#### Extrait:

Depuis le début du débat sur la loi immigration en France, les présidents des universités françaises n’ont eu de cesse, par voie de communiqués de presse, de manifester leur opposition à certaines mesures répressives à l’encontre de la communauté estudiantine étrangère en France.
Mais hier soir, suite au vote de cette loi qui fait la part belle aux positions de longue date de l’extrême droite, les présidents d’une vingtaine d’universités ont à nouveau exprimé leur colère, voyant se matérialiser l’objet de leur inquiétude.
Les présidents de plusieurs universités parisiennes, parmi lesquelles Paris 8 Vincennes-Saint Denis, Nantes Université, La Sorbonne, Paris Sciences et Lettres, Paris Cité, Paris 1 Panthéon–Sorbonne, rejoints par d’autres présidents d’universités à Strasbourg, Toulouse, Bordeaux, Lyon et Aix-Marseille, pour n’en citer que quelques-unes, font part de «leur vive inquiétude» et déplorent que «la version proposée à cette heure vienne s’attaquer aux valeurs sur lesquelles se fonde l’université française». Ces valeurs sont, rappellent-ils, «celles de l’universalisme, de l’ouverture et de l’accueil de la libre et féconde circulation des savoirs, celles de l’esprit des Lumières».
Les nouvelles mesures concernant les étudiants étrangers qui font grincer des dents l’enseignement supérieur français
Parmi les mesures contestées, trois en particulier hérissent le poil des présidents des universités et des grandes écoles françaises. C’est ainsi le cas de l’instauration des quotas migratoires, mesure qui implique la tenue d’un débat annuel au Parlement, lequel devra voter, pour trois ans, le nombre des étrangers, par catégorie, admis à s’installer en France, hors asile.

#### Données extraites:
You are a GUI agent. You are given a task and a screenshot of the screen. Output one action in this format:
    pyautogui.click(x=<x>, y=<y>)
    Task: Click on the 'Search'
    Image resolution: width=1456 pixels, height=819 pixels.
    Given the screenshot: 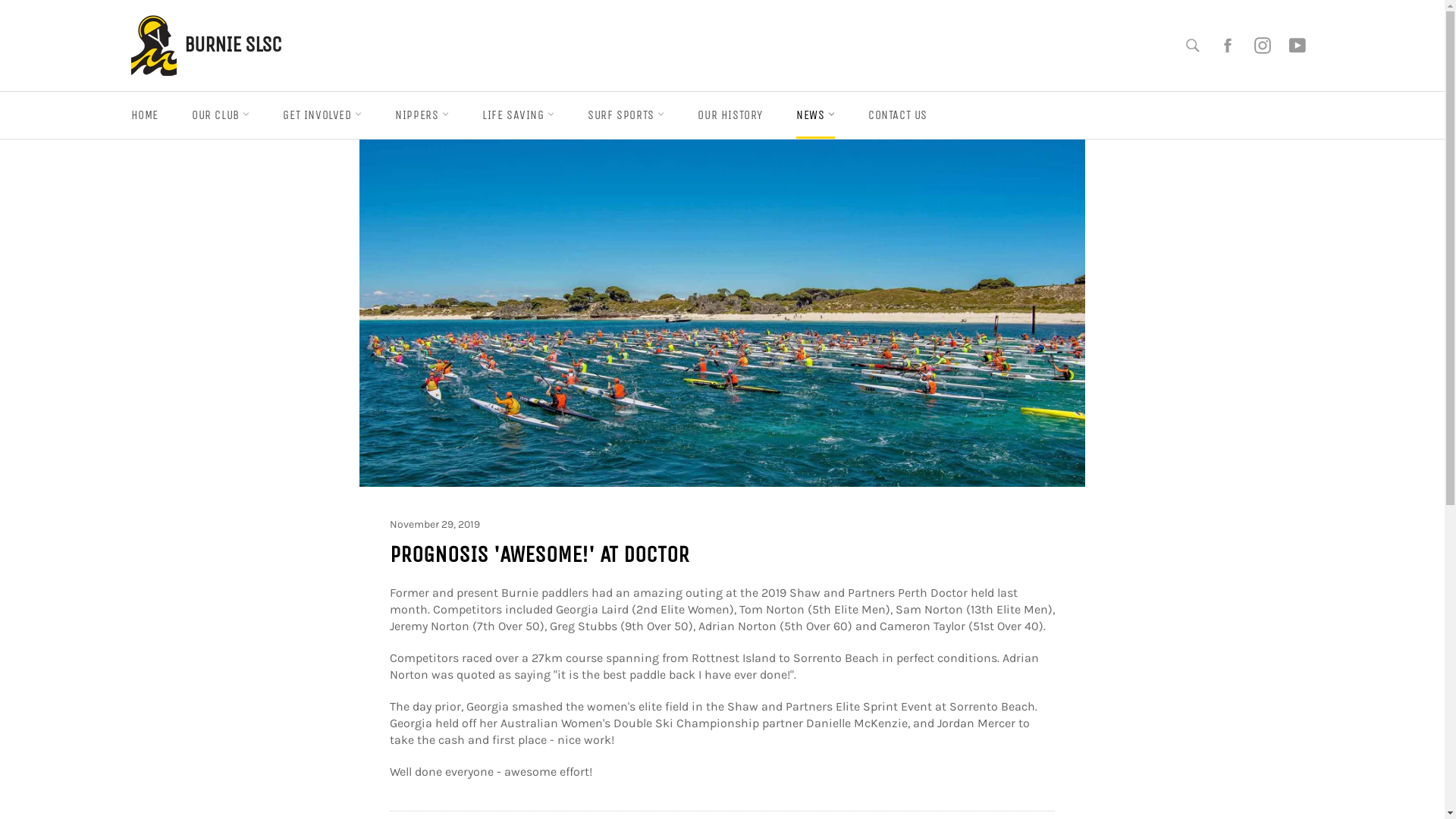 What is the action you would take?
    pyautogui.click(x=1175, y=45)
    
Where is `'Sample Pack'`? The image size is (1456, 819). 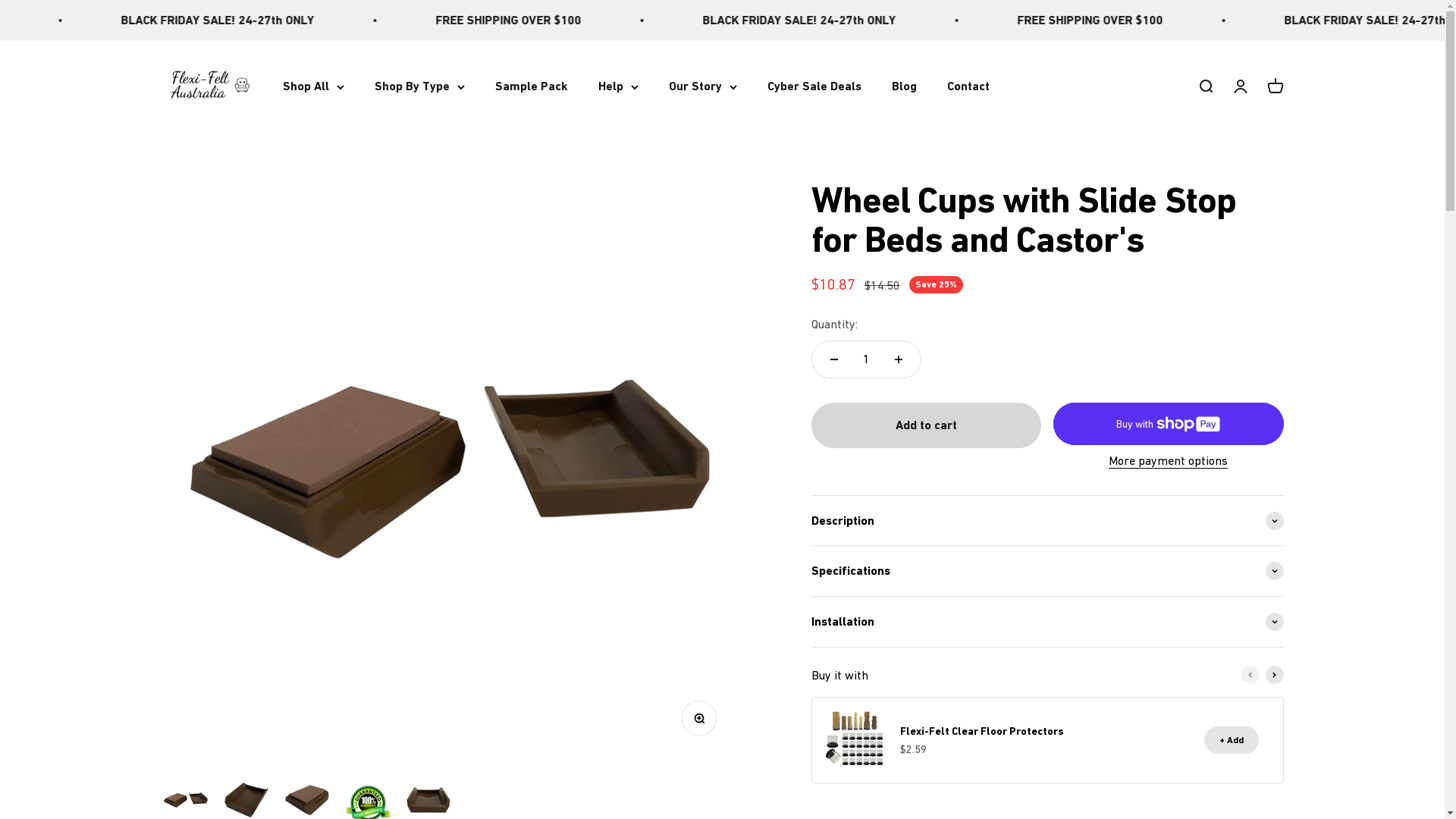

#### Consignes:
• A. Dans l'article sur la loi immigration, quelles villes sont citées pour situer les autres présidents d'universités qui ont rejoint ceux des universités parisiennes ?
• B. D'après l'article sur la loi immigration, pour quelle durée le Parlement devra-t-il voter le nombre d'étrangers admis à s'installer en France ?
• C. Poursuivez l'article sur la loi immigration à la suite de sa dernière phrase.
Les données constituent un matériau distinct de l'article sur la loi immigration.

#### Corrigé:
• A. Strasbourg, Toulouse, Bordeaux, Lyon et Aix-Marseille.

• B. Pour trois ans.

• C.
Autre point de crispation: la création d’une «caution retour» pour l’obtention d’un premier titre de séjour étudiant. À ce sujet, les présidents des universités rappellent que «l’accès aux connaissances et à la formation ne peut être entravé par des considérations financières si restrictives et sans fondement à l’image de l’instauration d’une caution de retour ou d’une limitation des aides sociales».
Par ailleurs, poursuivent-ils, «appliquer de façon généralisée et sans possibilité d’exonération la majoration des droits d’inscription pour les étudiantes et étudiants extra-communautaires aurait un effet particulièrement délétère sur le nombre, l’origine géographique et la situation sociale des étudiants pouvant venir étudier en France. Cela reviendrait également à mettre en cause l’autonomie des universités quant à leur stratégie d’accueil et de rayonnement international».
Vers la fin du rayonnement académique et de la compétitivité économique internationale de la France ?
Dans ces mesures, jugées «indignes» de la France, et au-delà des sérieuses entorses faites au principe d’humanisme cher aux universités françaises, les auteurs du communiqué voient la mise en danger de «la stratégie d’attractivité de l’enseignement supérieur et de la recherche française», et une nuisance considérable à «l’ambition de faire de notre pays un acteur majeur de la diplomatie scientifique et culturelle internationale».
Ce virage politique se situe en effets aux antipodes de l’invitation qui leur est faite de «renforcer leurs ambitions pour le rayonnement de la recherche». Ainsi, questionnent-ils, «comment accepter des mesures qui tendront à replier l’université française sur elle-même alors que nos étudiants et chercheurs accueillis participent à la production, à la diffusion des valeurs et des savoirs académiques et culturels au-delà de nos frontières?».
Un point de vue partagé par certaines grandes écoles, qui ont exprimé à leur tour leur indignation dans une tribune transmise au journal Le Parisien. Les dirigeants de l’ESSEC, ESCP et de HEC Paris ont ainsi dénoncé avec la même véhémence les mesures citées ci-dessus.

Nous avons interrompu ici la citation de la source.